§ PROVIDED DATA:
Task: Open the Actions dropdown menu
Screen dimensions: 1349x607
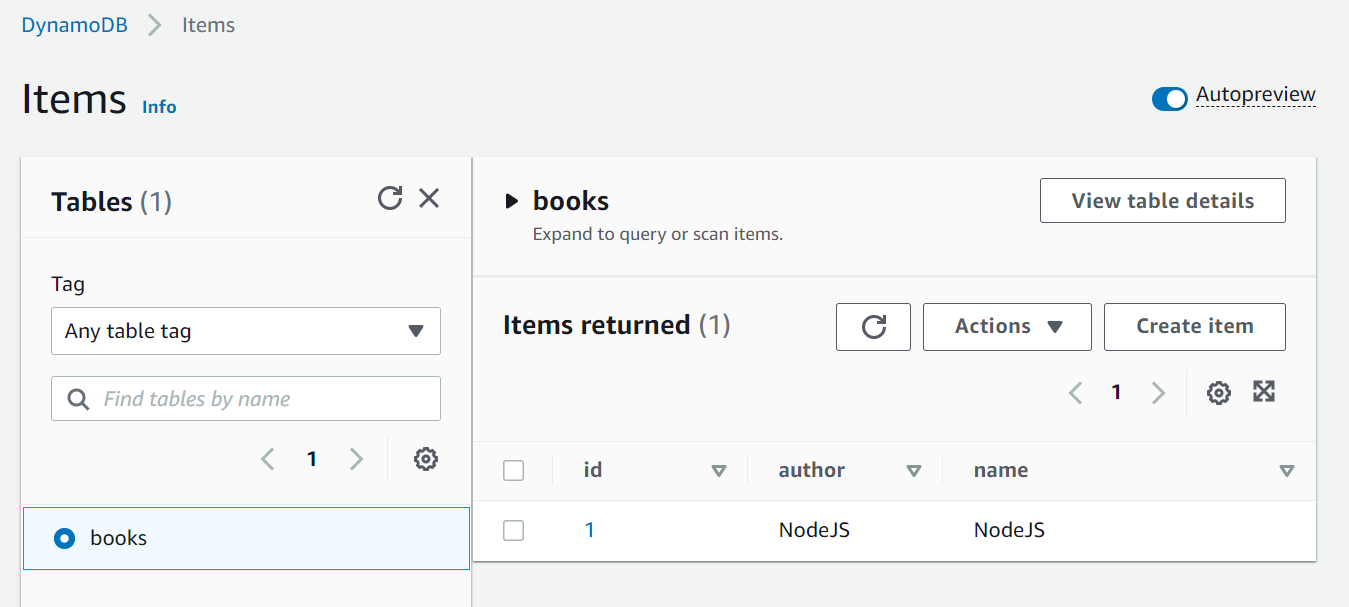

---

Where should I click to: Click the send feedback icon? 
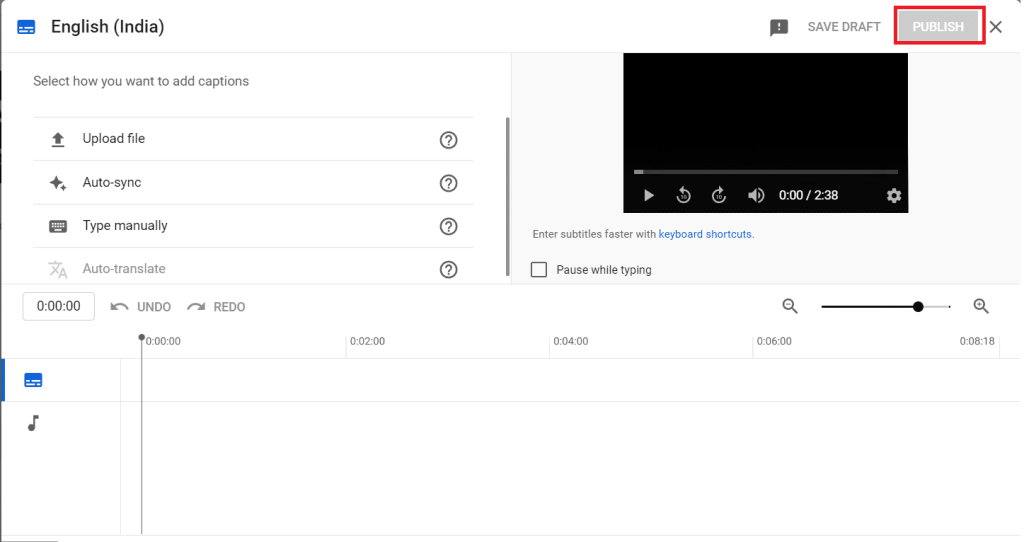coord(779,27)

---

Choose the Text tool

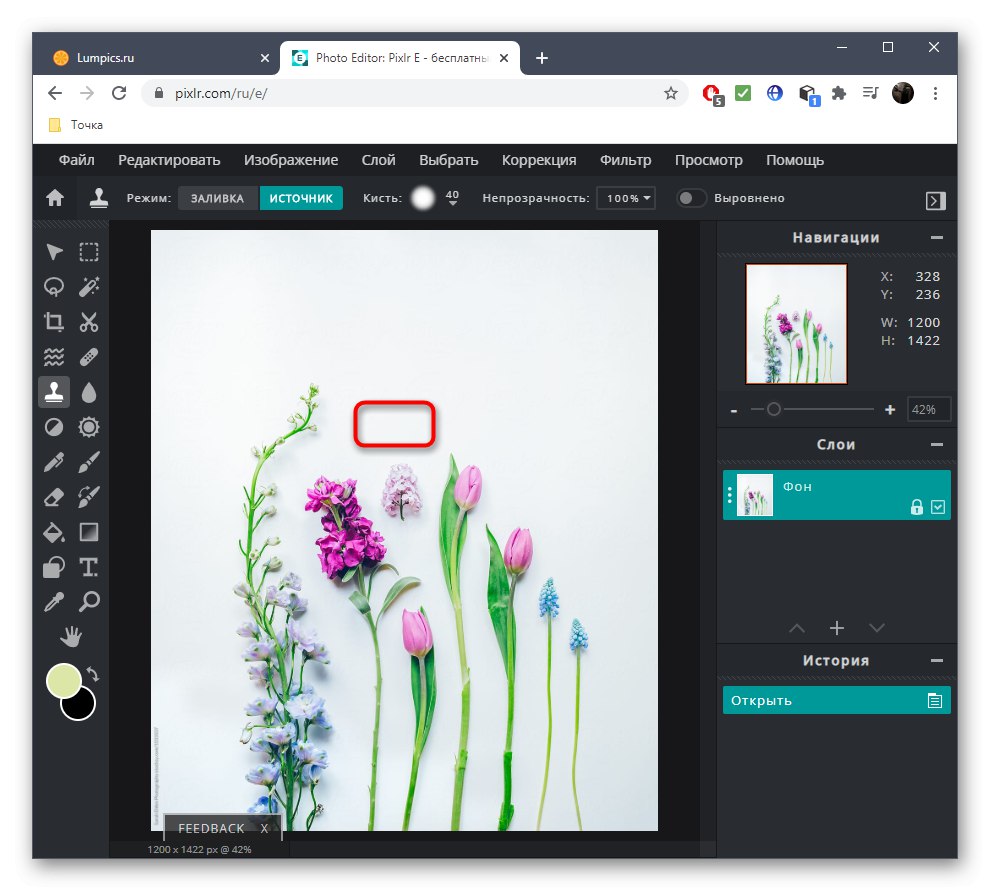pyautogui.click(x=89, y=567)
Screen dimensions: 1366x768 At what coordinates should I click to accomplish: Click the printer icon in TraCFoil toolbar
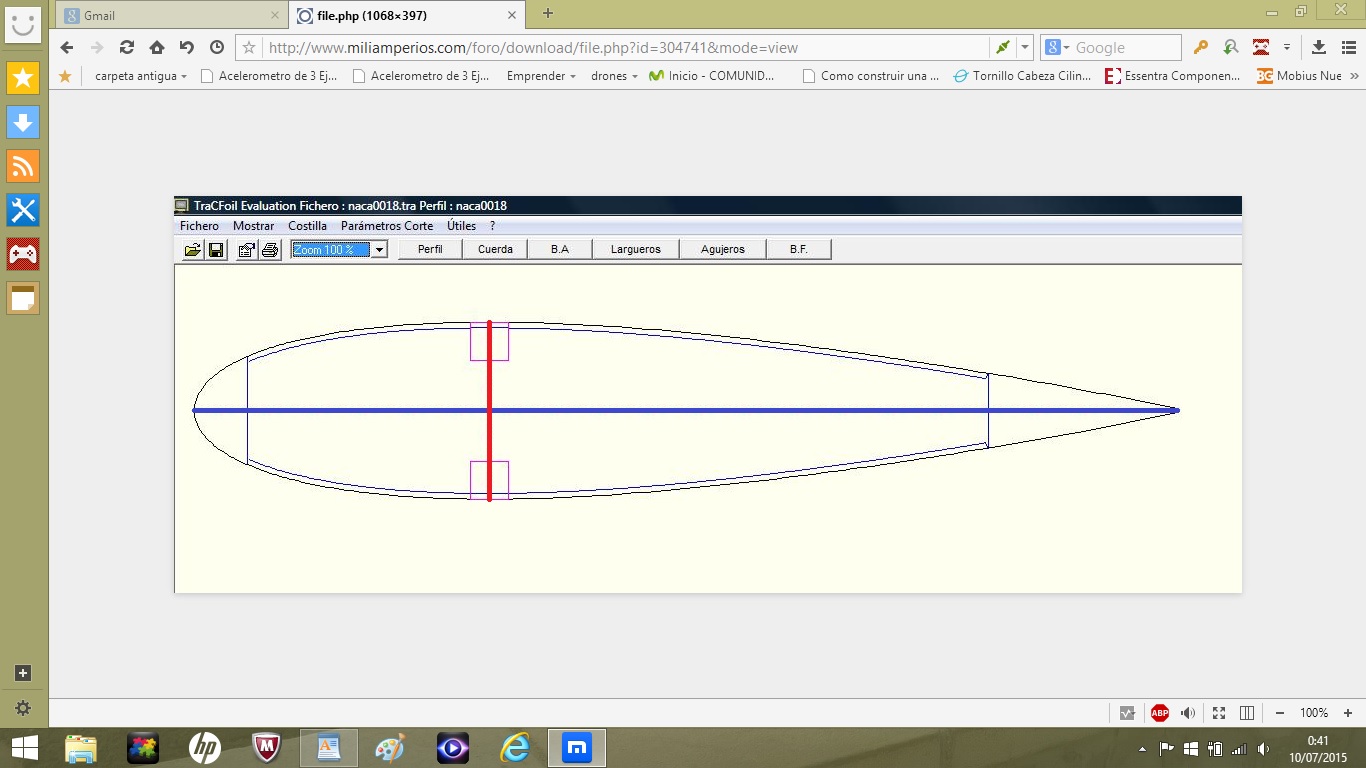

§ PROBLEM TO SOLVE: Reprint exactly the lines above that start at the one with "Task: Open the Actions dropdown menu" and end at the one with "Screen dimensions: 1349x607", keeping both and adding none.

§ RESPONSE BELOW:
Task: Open the Actions dropdown menu
Screen dimensions: 1349x607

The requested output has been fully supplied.